▼

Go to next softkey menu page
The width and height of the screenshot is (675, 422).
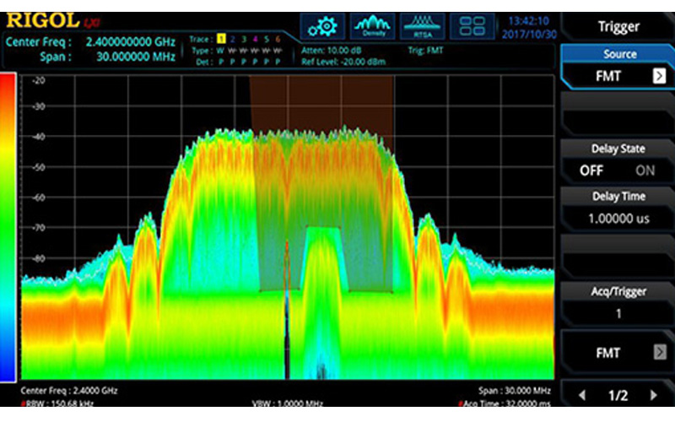[x=652, y=395]
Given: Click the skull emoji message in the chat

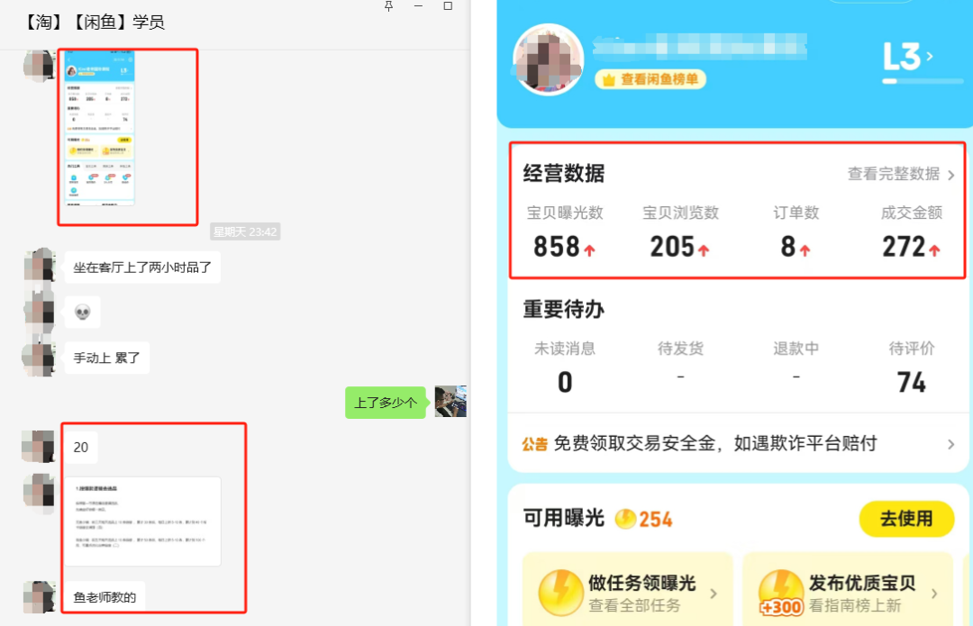Looking at the screenshot, I should coord(82,312).
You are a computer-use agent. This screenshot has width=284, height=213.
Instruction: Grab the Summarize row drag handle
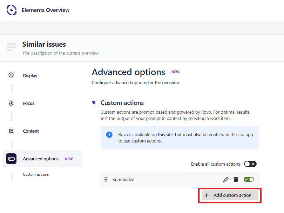tap(106, 180)
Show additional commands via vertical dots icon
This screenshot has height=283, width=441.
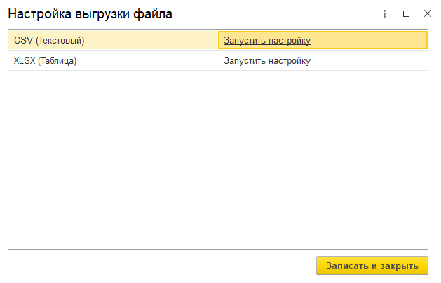(x=384, y=13)
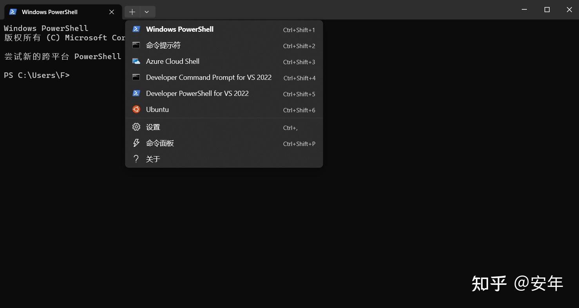
Task: Click the Ubuntu logo icon in the menu
Action: [x=136, y=110]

▲

▶ Your instructions
Would you transcribe exactly, and only, the lines from the one containing "Given: Click the" through the last line of the records above, both included, leaving out the pictures?

▶ Result for this exercise
Given: Click the skull emoji message in the chat

Looking at the screenshot, I should coord(82,312).
You are a computer-use agent. This screenshot has width=284, height=213.
Instruction: Grab the Summarize row drag handle
tap(106, 180)
Show additional commands via vertical dots icon
This screenshot has height=283, width=441.
(x=384, y=13)
Task: Click the Ubuntu logo icon in the menu
Action: [x=136, y=110]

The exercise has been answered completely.